PHOTO
Dopo il piccolo aumento del mese scorso, l’occupazione a dicembre 2021 resta ferma (+1,4 mila occupati) e il dato totale si attesta sotto i 23 milioni di occupati. Si conferma dunque la tendenza, verificata nel corso di tutto l’anno, di una crescita occupazionale molto più bassa di quella del Pil. Se su base annua, il Pil cresce del +6,5%, l’occupazione molto meno e anche nell’ultimo trimestre, ad una crescita del Pil del +0,6%, la crescita dell’occupazione si ferma ad un +0,3%.
Una ripresa con poco lavoro dunque, e in più con occupazione precaria e con una crescita salariale inferiore a quella dell’inflazione. I dati Istat confermano che, qualunque sia il riferimento temporale della comparazione, la qualità della nuova occupazione è precaria. A dicembre i dipendenti a termine sono 3.077.000, in continua crescita durante tutto il 2021.
Nell’ultimo mese, calano i dipendenti permanenti (-7 mila) e crescono solo i tempi determinati (+59 mila).

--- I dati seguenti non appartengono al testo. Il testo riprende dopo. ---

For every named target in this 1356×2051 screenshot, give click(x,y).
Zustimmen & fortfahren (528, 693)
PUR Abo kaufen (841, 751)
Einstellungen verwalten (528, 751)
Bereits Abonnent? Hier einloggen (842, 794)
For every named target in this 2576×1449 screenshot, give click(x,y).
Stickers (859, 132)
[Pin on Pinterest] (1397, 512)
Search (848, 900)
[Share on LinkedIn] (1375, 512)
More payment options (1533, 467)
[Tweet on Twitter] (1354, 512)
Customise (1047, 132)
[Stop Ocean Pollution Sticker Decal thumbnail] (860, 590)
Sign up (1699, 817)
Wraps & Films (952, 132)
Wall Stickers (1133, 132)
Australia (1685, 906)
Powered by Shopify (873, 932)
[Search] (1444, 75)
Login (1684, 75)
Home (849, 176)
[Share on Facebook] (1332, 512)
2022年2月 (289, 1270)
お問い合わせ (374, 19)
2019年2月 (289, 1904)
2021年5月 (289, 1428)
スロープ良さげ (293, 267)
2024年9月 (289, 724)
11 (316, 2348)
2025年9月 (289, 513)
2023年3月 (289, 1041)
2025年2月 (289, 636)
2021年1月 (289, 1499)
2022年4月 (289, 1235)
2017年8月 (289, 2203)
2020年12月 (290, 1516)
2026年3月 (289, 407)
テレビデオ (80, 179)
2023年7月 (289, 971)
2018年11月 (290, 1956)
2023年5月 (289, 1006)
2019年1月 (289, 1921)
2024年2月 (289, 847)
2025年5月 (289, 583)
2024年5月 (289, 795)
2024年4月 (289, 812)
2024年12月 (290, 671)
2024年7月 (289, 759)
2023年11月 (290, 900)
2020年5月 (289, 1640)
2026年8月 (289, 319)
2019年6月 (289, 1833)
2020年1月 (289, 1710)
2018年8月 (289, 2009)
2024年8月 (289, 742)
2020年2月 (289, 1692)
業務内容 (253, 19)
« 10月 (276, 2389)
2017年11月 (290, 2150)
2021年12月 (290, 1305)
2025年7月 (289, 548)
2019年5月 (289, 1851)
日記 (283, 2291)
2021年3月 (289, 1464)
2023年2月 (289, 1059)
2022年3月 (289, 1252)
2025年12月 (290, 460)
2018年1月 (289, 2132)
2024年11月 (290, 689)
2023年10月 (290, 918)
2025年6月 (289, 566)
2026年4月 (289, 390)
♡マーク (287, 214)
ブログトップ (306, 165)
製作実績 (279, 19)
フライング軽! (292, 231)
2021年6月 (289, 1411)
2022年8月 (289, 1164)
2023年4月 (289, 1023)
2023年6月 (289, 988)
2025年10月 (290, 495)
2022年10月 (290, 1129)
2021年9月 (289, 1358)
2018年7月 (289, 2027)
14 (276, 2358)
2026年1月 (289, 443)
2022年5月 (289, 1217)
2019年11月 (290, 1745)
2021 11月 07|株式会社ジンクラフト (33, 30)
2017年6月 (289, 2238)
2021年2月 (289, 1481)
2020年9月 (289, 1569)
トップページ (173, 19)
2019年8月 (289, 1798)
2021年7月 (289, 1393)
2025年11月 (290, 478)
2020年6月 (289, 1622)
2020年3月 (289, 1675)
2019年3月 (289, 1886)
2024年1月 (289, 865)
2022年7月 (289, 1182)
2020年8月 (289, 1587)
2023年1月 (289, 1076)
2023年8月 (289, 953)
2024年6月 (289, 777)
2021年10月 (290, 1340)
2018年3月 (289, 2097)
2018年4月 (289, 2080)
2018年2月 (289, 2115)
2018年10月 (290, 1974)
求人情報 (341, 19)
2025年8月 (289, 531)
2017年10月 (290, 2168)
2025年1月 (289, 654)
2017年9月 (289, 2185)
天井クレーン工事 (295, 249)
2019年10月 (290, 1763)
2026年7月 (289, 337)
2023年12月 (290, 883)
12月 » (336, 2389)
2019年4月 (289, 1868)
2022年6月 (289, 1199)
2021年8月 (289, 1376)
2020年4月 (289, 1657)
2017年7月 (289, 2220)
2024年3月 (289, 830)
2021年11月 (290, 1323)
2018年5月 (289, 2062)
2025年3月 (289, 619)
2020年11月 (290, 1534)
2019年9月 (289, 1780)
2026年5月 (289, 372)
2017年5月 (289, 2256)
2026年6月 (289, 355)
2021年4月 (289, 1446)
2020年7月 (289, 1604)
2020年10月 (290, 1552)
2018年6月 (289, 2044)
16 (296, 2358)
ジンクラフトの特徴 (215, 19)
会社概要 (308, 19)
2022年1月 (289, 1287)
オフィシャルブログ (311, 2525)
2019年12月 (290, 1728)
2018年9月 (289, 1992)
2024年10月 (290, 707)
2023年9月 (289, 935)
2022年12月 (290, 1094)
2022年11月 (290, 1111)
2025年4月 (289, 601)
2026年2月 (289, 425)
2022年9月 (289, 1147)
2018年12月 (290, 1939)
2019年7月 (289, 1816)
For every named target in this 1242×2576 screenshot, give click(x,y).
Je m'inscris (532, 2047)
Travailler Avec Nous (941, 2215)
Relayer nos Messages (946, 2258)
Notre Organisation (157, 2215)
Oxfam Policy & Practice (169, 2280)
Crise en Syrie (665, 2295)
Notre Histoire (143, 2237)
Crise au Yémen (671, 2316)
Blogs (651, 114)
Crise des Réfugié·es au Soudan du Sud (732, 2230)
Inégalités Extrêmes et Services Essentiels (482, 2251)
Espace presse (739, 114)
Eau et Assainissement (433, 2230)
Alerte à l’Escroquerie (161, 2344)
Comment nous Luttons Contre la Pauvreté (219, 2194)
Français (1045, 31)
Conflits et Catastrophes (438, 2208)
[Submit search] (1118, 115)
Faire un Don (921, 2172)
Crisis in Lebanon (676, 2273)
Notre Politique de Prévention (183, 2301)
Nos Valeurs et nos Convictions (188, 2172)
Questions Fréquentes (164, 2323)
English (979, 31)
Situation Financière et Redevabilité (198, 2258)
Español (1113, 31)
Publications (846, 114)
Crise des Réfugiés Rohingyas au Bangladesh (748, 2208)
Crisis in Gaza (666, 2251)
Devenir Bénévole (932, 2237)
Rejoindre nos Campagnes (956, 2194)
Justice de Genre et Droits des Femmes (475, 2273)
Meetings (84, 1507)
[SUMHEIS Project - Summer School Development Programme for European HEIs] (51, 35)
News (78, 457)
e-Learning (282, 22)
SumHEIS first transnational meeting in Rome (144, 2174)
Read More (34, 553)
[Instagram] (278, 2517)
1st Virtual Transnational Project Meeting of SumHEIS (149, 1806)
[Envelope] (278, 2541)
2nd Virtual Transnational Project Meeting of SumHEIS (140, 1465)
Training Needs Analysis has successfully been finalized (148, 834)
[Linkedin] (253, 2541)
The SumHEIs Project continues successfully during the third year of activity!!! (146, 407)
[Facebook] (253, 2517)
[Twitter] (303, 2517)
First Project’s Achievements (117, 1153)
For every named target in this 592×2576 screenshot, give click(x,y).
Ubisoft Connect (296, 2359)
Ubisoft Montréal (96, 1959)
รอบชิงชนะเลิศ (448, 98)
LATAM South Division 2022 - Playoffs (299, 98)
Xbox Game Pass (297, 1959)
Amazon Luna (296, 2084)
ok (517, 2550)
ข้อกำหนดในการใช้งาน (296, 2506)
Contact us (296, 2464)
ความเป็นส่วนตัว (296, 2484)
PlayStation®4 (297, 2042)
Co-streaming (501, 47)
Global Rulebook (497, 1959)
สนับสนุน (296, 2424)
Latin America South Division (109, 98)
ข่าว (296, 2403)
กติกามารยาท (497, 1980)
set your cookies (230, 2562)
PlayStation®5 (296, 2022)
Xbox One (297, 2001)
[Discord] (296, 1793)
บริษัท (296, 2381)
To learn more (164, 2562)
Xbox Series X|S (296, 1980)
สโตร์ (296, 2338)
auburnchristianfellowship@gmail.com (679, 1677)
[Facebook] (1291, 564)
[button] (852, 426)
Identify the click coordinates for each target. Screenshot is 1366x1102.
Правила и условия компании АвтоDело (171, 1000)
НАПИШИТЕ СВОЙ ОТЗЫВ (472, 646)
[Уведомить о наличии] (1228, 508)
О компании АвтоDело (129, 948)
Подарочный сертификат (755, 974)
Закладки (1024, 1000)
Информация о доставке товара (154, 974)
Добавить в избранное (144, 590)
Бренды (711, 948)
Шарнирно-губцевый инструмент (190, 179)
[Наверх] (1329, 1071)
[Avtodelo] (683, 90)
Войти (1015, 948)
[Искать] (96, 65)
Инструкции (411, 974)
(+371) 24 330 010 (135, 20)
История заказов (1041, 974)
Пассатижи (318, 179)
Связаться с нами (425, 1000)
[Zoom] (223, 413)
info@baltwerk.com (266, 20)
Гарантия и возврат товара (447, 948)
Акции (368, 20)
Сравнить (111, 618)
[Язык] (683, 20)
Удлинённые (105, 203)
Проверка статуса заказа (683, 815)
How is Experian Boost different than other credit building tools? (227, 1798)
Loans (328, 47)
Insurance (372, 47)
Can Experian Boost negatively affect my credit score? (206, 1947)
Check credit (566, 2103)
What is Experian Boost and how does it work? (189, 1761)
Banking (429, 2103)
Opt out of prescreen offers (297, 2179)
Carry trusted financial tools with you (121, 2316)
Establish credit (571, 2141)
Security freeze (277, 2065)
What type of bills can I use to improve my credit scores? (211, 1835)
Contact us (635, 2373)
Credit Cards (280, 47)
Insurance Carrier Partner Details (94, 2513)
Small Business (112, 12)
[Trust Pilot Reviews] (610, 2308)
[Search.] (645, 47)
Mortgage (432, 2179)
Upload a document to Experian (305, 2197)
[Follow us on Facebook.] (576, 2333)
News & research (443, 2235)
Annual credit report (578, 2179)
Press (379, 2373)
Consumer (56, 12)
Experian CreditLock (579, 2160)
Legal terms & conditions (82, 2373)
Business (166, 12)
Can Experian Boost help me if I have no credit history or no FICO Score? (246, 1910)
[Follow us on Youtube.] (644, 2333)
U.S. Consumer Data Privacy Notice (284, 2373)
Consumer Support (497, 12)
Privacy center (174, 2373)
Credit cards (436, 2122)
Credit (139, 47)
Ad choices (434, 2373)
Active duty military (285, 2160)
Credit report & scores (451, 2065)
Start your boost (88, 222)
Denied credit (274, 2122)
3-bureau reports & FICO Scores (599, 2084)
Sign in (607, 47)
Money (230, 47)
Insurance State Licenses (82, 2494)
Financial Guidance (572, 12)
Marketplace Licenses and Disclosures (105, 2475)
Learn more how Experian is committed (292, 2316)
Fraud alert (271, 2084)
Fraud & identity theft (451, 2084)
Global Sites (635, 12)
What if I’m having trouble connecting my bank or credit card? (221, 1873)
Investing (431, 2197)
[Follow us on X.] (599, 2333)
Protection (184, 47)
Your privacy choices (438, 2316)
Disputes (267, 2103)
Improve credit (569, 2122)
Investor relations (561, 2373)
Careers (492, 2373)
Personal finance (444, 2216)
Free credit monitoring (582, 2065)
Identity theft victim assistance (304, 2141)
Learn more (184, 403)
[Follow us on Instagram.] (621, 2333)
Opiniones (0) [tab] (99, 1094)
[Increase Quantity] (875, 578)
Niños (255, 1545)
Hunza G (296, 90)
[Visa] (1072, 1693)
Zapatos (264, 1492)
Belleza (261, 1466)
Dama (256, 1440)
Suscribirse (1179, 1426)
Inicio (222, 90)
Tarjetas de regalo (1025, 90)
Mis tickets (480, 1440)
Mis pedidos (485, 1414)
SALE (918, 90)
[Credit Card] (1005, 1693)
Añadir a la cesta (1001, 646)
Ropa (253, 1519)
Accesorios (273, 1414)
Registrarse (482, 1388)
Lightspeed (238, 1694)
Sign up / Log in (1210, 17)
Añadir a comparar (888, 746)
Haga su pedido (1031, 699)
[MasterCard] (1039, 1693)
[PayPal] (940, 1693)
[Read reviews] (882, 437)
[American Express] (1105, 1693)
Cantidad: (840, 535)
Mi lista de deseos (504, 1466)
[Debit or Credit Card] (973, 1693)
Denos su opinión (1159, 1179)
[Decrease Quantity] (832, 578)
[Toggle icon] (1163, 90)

Continua il calo degli indipendenti (-51 mila), ormai stabilmente sotto la soglia dei 5 milioni.
Anche il riferimento trimestrale (luglio-settembre 2021/ottobre-dicembre 2021) vede un aumento molto basso di occupati (+70 mila) composto anche in questo caso prevalentemente da occupati a termine con una crescita di +92 mila unità e un calo sia dei permanenti (-17 mila) che degli indipendenti (-5 mila). Infine, su base annua (dicembre 2020-dicembre 2021), l’aumento dell’occupazione dipendente è per il 73,5% a termine. Rispetto a febbraio 2020 (pre-pandemico), il numero di occupati è ancora inferiore di -286 mila unità.
Molti altri dati sono desumibili dal rapporto Istat. Ad esempio, nonostante una crescita numerica, il tasso di occupazione delle donne resta ancora molto basso (50,5%), inferiore di 17,1 punti percentuali rispetto agli uomini; il numero di inattivi resta di 13 milioni di persone e con un’incidenza che è la più alta dell’Unione Europea; gli occupati di età 35-49 anni è l’unica che rimane agli stessi livelli di dicembre 2020.
In sintesi, quello che appare evidente, contrariamente a molte affermazioni dei mesi scorsi, è che non solo l’aumento dell’occupazione è insufficiente, ma che la precarietà è la scelta quasi assoluta delle imprese. Una situazione insostenibile e non accettabile. È quindi necessario ed estremamente urgente, decidere che le scelte, almeno per quanto riguarda l’utilizzo degli investimenti pubblici, siano orientate a invertire questa tendenza. Per discutere di qualità dello sviluppo anche il tema della giustizia e della compatibilità sociale è fondamentale. Il lavoro e la sua qualità ne sono un elemento essenziale: un salario e un lavoro dignitoso sono una cartina di tornasole fondamentale della qualità dello sviluppo e anche un elemento essenziale per la sua durata futura.